PROMPT:
Starting with the line that contains "The width and", copy every line through the end of the data below, exactly and with nothing added.

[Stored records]
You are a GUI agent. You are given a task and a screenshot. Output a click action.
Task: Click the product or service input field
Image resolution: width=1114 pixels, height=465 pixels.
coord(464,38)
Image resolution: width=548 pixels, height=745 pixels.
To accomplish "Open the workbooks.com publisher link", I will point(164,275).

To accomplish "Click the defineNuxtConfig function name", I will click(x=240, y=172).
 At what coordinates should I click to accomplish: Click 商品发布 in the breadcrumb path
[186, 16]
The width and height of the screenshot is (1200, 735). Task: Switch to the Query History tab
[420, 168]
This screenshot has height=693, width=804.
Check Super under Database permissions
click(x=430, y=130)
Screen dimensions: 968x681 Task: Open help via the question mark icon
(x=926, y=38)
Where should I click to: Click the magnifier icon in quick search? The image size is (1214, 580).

RESULT OF THE TASK:
The width and height of the screenshot is (1200, 735). Task: Switch to the Query History tab
[420, 168]
This screenshot has height=693, width=804.
Check Super under Database permissions
click(x=430, y=130)
Screen dimensions: 968x681 Task: Open help via the question mark icon
(x=926, y=38)
Where should I click to: Click the magnifier icon in quick search? The image size is (1214, 580).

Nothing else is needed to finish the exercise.